Entrance to the Autonomous University of Barcelona (UAB)

Entrance to the Autonomous University of Barcelona (UAB)

Open space inside UAB

Open space inside UAB

Open plaza at UAB

Open plaza at UAB

The Space of Education

It was my first time to the Autonomous University (UAB). The beautiful campus, situated outside Barcelona city proper, reminded me of the campus building projects that took place in the US in response to the student unrest of the 1950s and ‘60s. These projects aimed to provide a “safe space” for intellectual inquiry – safe, that is, from any immediate contact and cross-pollinating confluences with urban impulses. UAB is known as a politically active campus (see entrance photo above), while the distance from Barcelona’s city center is unmistakable.

Following my talk, I tried in vain to locate Ed Powell’s study of the University at Buffalo’s architectural project in which the university, which had ample space to expand near its main campus, moved the entire humanities division twenty or so miles out into the countryside (Amherst NY) and established a new campus away from the main campus that houses the scientific disciplines. Friends used to highlight the neutralizing effect of isolating the discourses of scientific and humanistic inquiry in the midst of the expanding military industrial complex.
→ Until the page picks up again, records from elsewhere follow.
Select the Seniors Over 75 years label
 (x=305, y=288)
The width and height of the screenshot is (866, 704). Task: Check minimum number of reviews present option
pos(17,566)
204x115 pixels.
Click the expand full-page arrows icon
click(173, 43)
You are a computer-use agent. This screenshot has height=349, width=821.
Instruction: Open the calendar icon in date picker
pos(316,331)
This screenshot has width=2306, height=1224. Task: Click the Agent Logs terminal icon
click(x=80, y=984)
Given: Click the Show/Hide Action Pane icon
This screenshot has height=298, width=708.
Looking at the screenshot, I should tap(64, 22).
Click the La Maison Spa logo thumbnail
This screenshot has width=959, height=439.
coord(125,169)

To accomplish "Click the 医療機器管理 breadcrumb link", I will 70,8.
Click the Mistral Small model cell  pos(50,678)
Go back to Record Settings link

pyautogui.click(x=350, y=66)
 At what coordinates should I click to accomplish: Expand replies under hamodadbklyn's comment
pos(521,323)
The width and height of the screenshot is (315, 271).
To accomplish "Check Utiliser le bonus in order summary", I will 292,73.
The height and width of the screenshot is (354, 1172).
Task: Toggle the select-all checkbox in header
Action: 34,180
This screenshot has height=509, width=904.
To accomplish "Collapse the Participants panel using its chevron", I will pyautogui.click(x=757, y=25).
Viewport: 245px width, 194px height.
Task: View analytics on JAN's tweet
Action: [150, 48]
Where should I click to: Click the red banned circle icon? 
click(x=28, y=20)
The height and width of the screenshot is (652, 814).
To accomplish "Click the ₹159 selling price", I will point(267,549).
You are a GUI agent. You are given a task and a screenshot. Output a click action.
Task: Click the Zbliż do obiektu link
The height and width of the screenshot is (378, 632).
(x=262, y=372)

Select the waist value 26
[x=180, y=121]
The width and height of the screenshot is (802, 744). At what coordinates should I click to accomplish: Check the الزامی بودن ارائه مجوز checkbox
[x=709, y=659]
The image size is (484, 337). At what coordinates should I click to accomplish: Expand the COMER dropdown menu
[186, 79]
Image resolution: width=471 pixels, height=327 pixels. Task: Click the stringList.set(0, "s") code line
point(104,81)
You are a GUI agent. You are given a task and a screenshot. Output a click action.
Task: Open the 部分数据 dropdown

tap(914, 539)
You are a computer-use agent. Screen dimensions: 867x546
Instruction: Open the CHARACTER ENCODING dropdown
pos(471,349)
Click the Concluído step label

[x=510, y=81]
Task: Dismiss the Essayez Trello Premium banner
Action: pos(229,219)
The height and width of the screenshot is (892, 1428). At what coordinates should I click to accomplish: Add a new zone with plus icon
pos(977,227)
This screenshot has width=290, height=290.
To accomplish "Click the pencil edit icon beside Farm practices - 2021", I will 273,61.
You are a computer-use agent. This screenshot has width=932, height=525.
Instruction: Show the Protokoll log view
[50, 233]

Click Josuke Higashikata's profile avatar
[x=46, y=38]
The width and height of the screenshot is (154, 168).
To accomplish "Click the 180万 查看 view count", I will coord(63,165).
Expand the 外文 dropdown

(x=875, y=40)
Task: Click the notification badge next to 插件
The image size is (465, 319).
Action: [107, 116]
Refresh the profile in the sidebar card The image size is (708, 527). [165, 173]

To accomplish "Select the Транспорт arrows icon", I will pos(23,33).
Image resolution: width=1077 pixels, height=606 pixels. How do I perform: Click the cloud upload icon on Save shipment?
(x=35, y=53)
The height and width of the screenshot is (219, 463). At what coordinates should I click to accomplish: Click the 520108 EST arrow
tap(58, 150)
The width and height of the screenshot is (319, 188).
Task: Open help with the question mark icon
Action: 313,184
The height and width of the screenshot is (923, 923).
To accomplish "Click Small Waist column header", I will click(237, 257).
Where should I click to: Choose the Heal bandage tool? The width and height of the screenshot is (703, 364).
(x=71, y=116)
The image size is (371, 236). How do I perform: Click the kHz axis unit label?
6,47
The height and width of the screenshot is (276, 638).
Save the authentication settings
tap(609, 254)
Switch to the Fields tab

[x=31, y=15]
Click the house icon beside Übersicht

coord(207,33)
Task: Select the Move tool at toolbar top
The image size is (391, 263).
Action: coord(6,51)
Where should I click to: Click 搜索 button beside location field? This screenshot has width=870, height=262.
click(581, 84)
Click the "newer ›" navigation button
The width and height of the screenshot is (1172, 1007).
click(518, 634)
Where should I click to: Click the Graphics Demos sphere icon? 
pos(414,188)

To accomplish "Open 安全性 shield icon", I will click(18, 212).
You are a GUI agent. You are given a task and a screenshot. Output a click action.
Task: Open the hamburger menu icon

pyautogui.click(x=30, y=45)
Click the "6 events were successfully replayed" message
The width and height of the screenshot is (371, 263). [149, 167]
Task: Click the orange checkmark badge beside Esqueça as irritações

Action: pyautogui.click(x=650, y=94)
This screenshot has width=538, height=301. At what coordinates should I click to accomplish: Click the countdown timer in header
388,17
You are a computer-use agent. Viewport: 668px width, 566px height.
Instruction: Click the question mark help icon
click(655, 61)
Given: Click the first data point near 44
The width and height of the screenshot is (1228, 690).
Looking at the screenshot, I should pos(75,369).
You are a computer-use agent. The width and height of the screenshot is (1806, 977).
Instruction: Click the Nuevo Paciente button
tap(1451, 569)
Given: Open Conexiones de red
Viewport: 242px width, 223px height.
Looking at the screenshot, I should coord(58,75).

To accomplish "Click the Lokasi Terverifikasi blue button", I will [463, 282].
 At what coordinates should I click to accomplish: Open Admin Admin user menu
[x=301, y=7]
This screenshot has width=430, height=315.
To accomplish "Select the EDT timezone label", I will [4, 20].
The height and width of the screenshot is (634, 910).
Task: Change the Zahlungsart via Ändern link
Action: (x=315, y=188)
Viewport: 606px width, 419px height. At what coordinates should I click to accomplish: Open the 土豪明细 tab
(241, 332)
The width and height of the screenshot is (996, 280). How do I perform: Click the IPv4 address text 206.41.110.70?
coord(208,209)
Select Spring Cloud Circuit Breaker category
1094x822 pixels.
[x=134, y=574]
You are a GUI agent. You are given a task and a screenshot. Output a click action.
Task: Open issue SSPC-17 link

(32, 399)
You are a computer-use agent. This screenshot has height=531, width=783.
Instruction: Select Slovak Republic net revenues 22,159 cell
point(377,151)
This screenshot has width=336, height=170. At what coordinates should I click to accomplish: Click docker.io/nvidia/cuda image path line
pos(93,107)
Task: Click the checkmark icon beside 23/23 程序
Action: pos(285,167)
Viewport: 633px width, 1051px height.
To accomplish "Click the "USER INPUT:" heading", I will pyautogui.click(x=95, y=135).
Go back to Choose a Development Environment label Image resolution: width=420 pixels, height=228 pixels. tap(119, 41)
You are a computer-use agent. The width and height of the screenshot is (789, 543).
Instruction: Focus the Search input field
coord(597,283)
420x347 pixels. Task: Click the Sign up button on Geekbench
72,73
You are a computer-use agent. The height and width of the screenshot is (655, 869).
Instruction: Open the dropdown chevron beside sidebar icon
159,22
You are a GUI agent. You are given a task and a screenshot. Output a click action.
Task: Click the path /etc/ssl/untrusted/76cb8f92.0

I also recalled two of the construction projects in Oakland’s Peralta Community College system (Merritt and Laney in particular), where campuses were built to withstand or subvert riots. A few Barcelona friends have suggested that the history of the Autonomous universities in Spain resonates with the American equivalents.

Of course such projects recall Michel Foucault’s description of disciplinary architectures. If Deleuze’s reassessment in his 1992 “Postscript” is valid – that contemporary society represents a shift from “disciplinary” to “control” surveillance, from the regulation of enclosure to a regulation of openness, from a localized to a distributed and networked circulation, even from an economy of production to an experience and sharing economy – how do these “architectures” function? As outmoded projects that languish in contemporary irrelevance? Or as memorials and ruins whose very irrelevance physically archives while simultaneously inspiring the real possibility of political change?